# EXERCISE
The entries below are to be printed again word for word.

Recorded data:

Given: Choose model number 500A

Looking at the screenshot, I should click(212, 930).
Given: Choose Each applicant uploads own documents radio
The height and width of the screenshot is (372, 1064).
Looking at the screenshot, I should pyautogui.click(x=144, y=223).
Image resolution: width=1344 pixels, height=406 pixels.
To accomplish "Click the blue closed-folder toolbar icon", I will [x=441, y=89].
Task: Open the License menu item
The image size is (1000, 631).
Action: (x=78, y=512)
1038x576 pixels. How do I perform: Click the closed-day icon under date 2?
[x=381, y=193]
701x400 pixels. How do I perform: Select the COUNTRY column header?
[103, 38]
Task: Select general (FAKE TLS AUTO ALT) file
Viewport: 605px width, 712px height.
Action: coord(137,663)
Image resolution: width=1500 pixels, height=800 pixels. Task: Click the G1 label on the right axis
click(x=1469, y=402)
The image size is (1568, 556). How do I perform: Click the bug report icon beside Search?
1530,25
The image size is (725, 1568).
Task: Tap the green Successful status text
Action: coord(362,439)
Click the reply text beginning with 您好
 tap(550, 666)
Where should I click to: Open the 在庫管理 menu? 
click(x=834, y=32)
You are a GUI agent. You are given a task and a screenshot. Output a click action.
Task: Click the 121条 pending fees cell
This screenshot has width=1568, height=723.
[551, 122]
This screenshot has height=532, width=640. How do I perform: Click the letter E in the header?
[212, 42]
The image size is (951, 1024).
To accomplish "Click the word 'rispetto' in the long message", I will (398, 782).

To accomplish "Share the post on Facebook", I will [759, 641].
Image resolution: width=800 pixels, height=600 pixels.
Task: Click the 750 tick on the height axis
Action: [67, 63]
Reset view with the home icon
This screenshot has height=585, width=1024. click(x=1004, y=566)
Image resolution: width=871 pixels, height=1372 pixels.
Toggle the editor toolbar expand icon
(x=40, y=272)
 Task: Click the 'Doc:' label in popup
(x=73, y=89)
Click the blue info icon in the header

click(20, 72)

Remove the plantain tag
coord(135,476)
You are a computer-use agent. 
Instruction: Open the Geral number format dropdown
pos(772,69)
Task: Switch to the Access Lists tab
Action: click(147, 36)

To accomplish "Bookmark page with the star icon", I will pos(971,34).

# EXERCISE RESPONSE
Given: Choose model number 500A

Looking at the screenshot, I should click(212, 930).
Given: Choose Each applicant uploads own documents radio
The height and width of the screenshot is (372, 1064).
Looking at the screenshot, I should pyautogui.click(x=144, y=223).
Image resolution: width=1344 pixels, height=406 pixels.
To accomplish "Click the blue closed-folder toolbar icon", I will [x=441, y=89].
Task: Open the License menu item
The image size is (1000, 631).
Action: (x=78, y=512)
1038x576 pixels. How do I perform: Click the closed-day icon under date 2?
[x=381, y=193]
701x400 pixels. How do I perform: Select the COUNTRY column header?
[103, 38]
Task: Select general (FAKE TLS AUTO ALT) file
Viewport: 605px width, 712px height.
Action: coord(137,663)
Image resolution: width=1500 pixels, height=800 pixels. Task: Click the G1 label on the right axis
click(x=1469, y=402)
The image size is (1568, 556). How do I perform: Click the bug report icon beside Search?
1530,25
The image size is (725, 1568).
Task: Tap the green Successful status text
Action: coord(362,439)
Click the reply text beginning with 您好
 tap(550, 666)
Where should I click to: Open the 在庫管理 menu? 
click(x=834, y=32)
You are a GUI agent. You are given a task and a screenshot. Output a click action.
Task: Click the 121条 pending fees cell
This screenshot has width=1568, height=723.
[551, 122]
This screenshot has height=532, width=640. How do I perform: Click the letter E in the header?
[212, 42]
The image size is (951, 1024).
To accomplish "Click the word 'rispetto' in the long message", I will (398, 782).

To accomplish "Share the post on Facebook", I will [759, 641].
Image resolution: width=800 pixels, height=600 pixels.
Task: Click the 750 tick on the height axis
Action: [67, 63]
Reset view with the home icon
This screenshot has height=585, width=1024. click(x=1004, y=566)
Image resolution: width=871 pixels, height=1372 pixels.
Toggle the editor toolbar expand icon
(x=40, y=272)
 Task: Click the 'Doc:' label in popup
(x=73, y=89)
Click the blue info icon in the header

click(20, 72)

Remove the plantain tag
coord(135,476)
You are a computer-use agent. 
Instruction: Open the Geral number format dropdown
pos(772,69)
Task: Switch to the Access Lists tab
Action: click(147, 36)

To accomplish "Bookmark page with the star icon", I will pos(971,34).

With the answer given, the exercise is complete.